Objective: To investigate the manifestation of ethology and the immunohistochemistry results of the 2B Subunits of N-methyl-D-aspartate receptors (NR2B) in the spinal cord dorsal horn and dorsal root ganglia (DRG) in mice with bone cancer pain and their correlation, and to discuss the role of NR2B in the generation and maintenance of bone cancer pain.
Methods: Forty-five male C57BL/6 mice were randomly divided into 3 groups: a model group (n=15), 2×10(6) cells in 10 μL D-Hank's were injected into the left femur of mice;a sham group(n=15), only 10 μL D-Hank's injected into the left femur of mice;and a normal control group(n=15), no treatment. Spontaneous lifting duration and mechanical withdrawal threshold of the hind paw of mice were measured on alternative days throughout the experiment. Bones from 5 mice in each group were stained with HE on Day 7, 15, and 23 after the inoculation and segments of lumbar spinal cord and L(4) DRG were taken to detect NR2B by immunohistochemistry.

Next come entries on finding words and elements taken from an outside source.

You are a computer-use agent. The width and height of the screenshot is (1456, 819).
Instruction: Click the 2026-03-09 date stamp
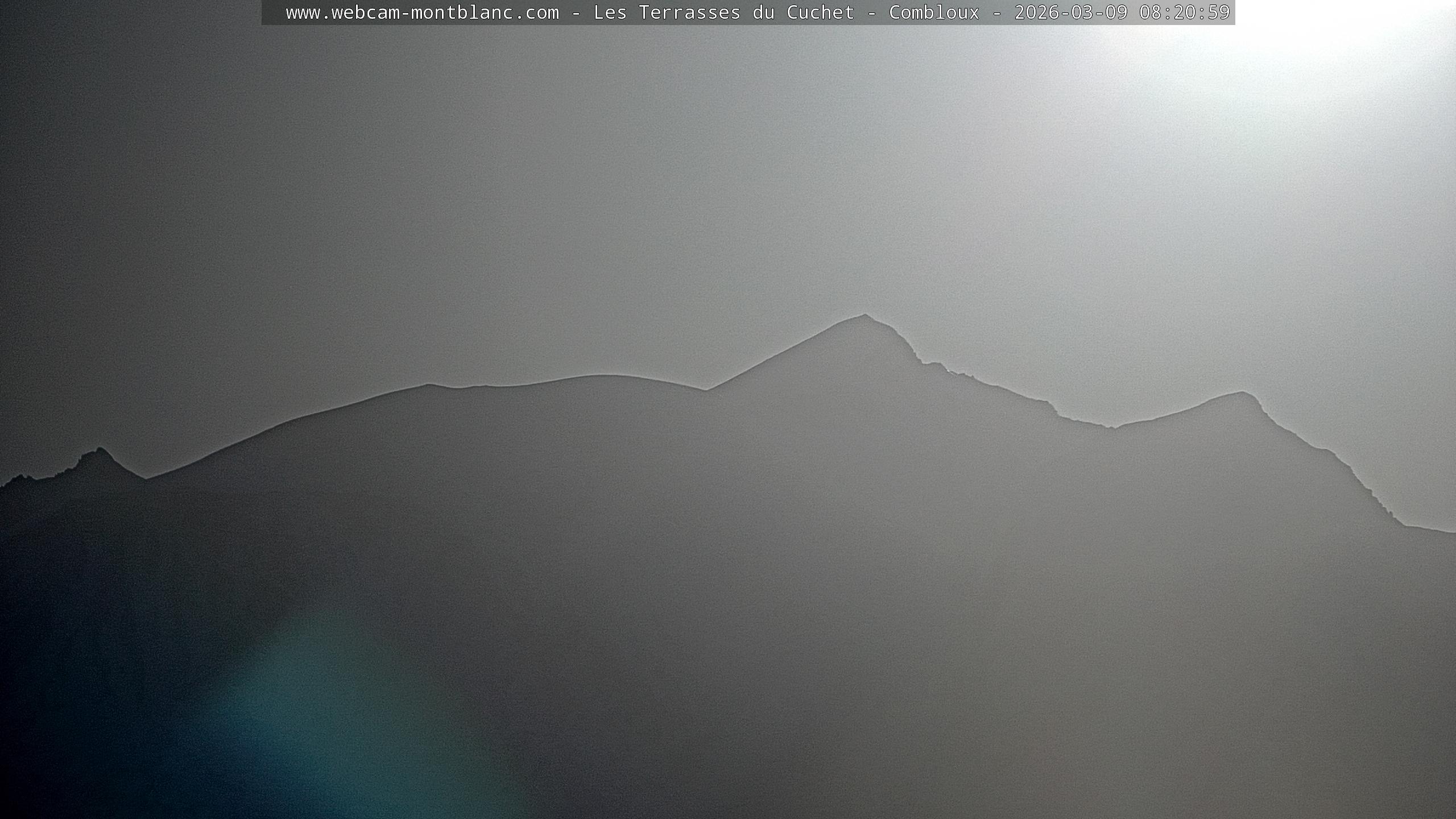[1070, 13]
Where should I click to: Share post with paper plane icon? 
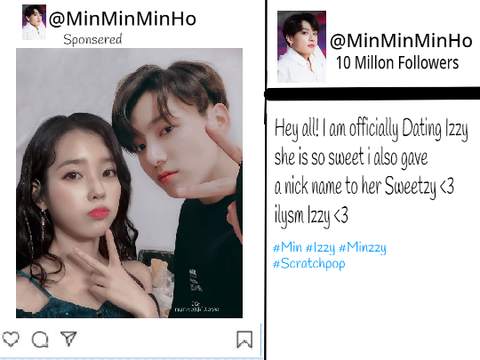pyautogui.click(x=69, y=338)
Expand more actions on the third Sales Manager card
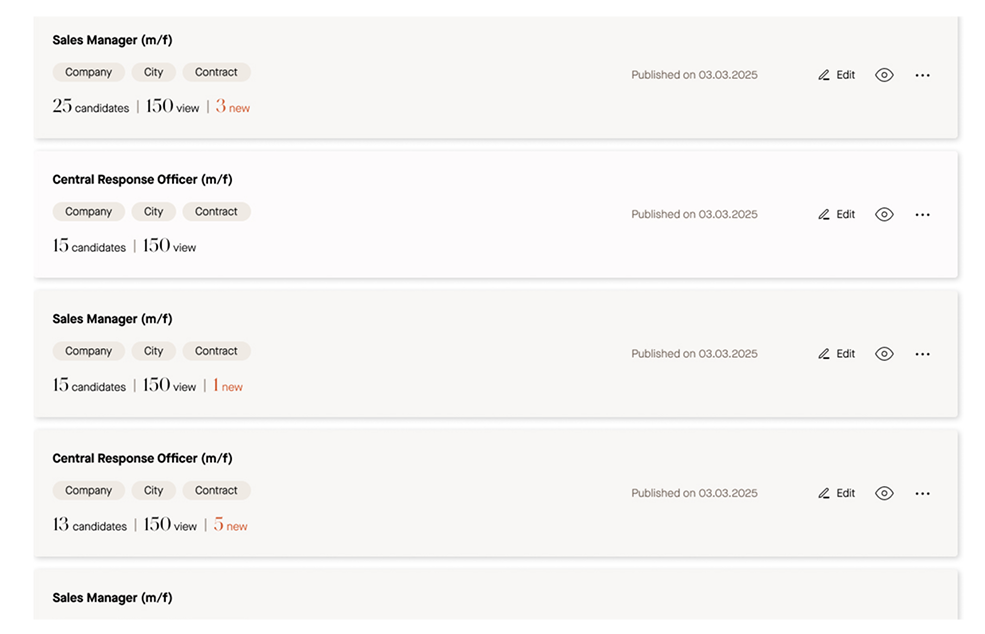Viewport: 985px width, 634px height. 922,353
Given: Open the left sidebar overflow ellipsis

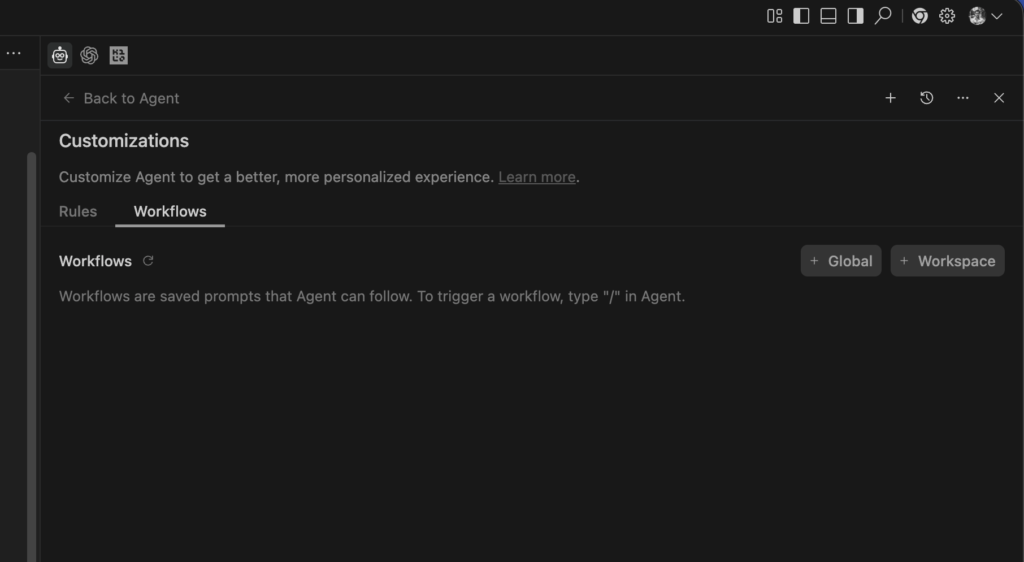Looking at the screenshot, I should click(x=14, y=54).
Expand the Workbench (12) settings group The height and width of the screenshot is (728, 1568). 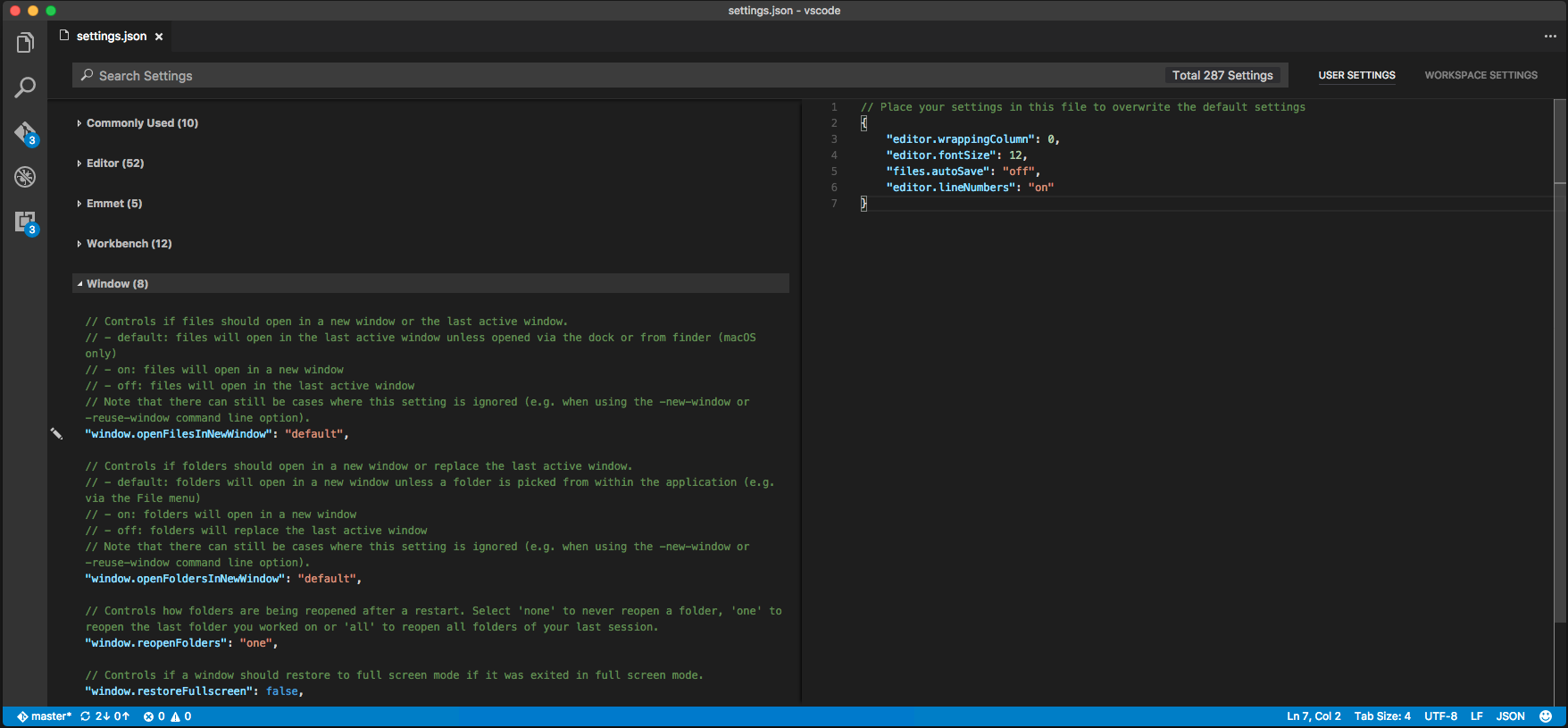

Results: Bone cancer pain models were successfully established and confirmed by ethology and histology. The immunohistochemical positive indexes of NR2B were significantly higher in the model group than in the sham group and the control group. In the model group there were obvious differences either between Day 7 and Day 15, or between Day 7 and Day 23 (P<0.05). On Day 23, the immunohistochemical positive indexes of NR2B in the ipsilateral spinal cord dorsal horn of all groups, and L(4) DRG were positively correlated with the spontaneous lifting duration of ipsilateral hindpaw (r=0.976, P<0.001; r=0.882, P<0.001, respectively), negatively correlated with the mechanical withdrawal threshold of ipsilateral hindpaw (r=-0.879, P<0.001; r=-0.760, P=0.001, respectively).
Conclusion: The immunohistochemical positive indexes of NR2B are increased and significantly correlated with the manifestation of ethology. NR2B in the spinal cord and L(4) DRG may participate and mediate in forming and developing hyperalgesia in bone cancer pain.